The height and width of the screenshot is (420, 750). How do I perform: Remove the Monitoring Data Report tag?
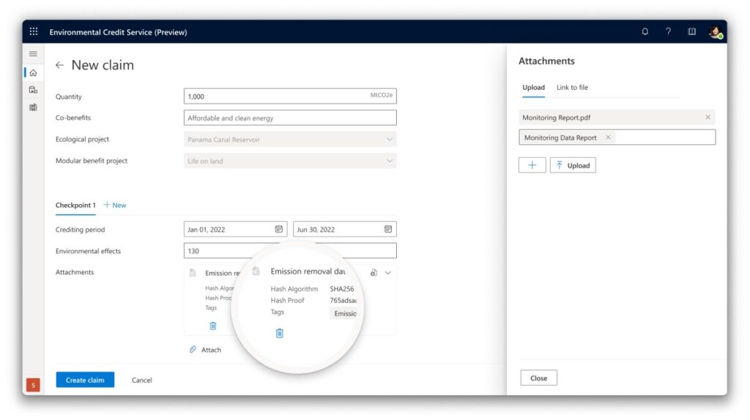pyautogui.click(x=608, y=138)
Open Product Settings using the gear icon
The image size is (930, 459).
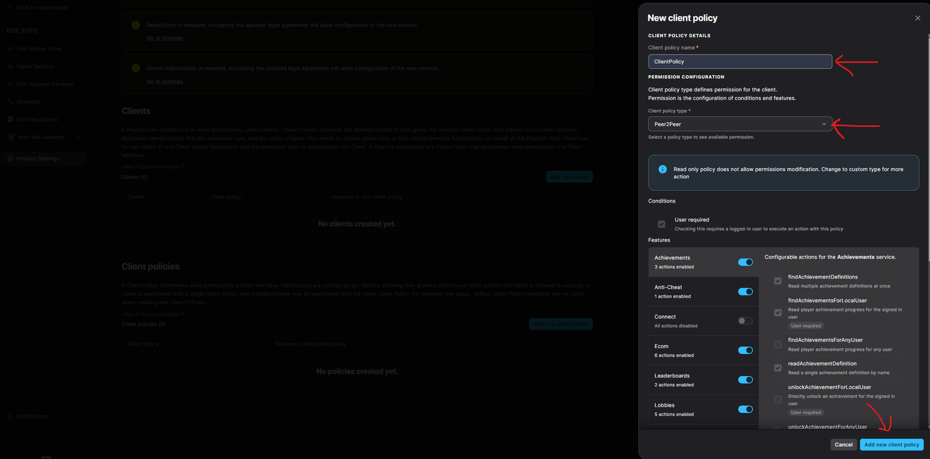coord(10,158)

◆ ◆ ◆ ◆ ◆

> **Required work**: Print the listing exactly. No pictures belong in the copy.

> **Solution for this exercise**:
The height and width of the screenshot is (420, 750). How do I perform: Remove the Monitoring Data Report tag?
pyautogui.click(x=608, y=138)
Open Product Settings using the gear icon
The image size is (930, 459).
coord(10,158)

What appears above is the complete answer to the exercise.